• _Given records_
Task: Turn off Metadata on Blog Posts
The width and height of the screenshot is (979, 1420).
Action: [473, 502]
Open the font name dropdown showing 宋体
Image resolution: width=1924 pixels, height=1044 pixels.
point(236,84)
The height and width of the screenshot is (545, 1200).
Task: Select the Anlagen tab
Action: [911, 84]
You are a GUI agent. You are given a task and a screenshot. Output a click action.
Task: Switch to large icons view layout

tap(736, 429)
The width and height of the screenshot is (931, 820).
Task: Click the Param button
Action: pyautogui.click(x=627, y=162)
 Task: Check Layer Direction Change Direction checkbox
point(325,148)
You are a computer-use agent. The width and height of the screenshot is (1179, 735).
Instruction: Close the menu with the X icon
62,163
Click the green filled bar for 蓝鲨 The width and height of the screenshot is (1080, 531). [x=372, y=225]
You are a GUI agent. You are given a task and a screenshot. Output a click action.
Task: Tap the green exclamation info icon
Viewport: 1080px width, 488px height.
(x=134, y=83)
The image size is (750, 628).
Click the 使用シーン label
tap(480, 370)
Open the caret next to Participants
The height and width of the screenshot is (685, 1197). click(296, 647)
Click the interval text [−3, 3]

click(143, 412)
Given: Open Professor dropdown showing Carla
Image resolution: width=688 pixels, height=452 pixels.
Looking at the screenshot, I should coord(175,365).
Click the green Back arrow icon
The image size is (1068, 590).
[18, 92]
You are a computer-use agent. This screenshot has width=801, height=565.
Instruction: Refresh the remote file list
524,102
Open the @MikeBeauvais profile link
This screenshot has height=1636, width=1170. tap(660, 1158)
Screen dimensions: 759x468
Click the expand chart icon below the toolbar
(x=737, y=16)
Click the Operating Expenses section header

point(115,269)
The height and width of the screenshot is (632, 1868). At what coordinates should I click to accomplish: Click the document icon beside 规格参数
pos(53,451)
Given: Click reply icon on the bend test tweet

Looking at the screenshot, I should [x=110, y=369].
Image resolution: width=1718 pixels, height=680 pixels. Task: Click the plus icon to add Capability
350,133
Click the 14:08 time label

• _Task details_
Reply with the lines from the one that contains "Screen dimensions: 759x468" through the last line of the material above, copied exactly and nothing else.

• _Written answer_
Screen dimensions: 759x468
Click the expand chart icon below the toolbar
(x=737, y=16)
Click the Operating Expenses section header

point(115,269)
The height and width of the screenshot is (632, 1868). At what coordinates should I click to accomplish: Click the document icon beside 规格参数
pos(53,451)
Given: Click reply icon on the bend test tweet

Looking at the screenshot, I should [x=110, y=369].
Image resolution: width=1718 pixels, height=680 pixels. Task: Click the plus icon to add Capability
350,133
Click the 14:08 time label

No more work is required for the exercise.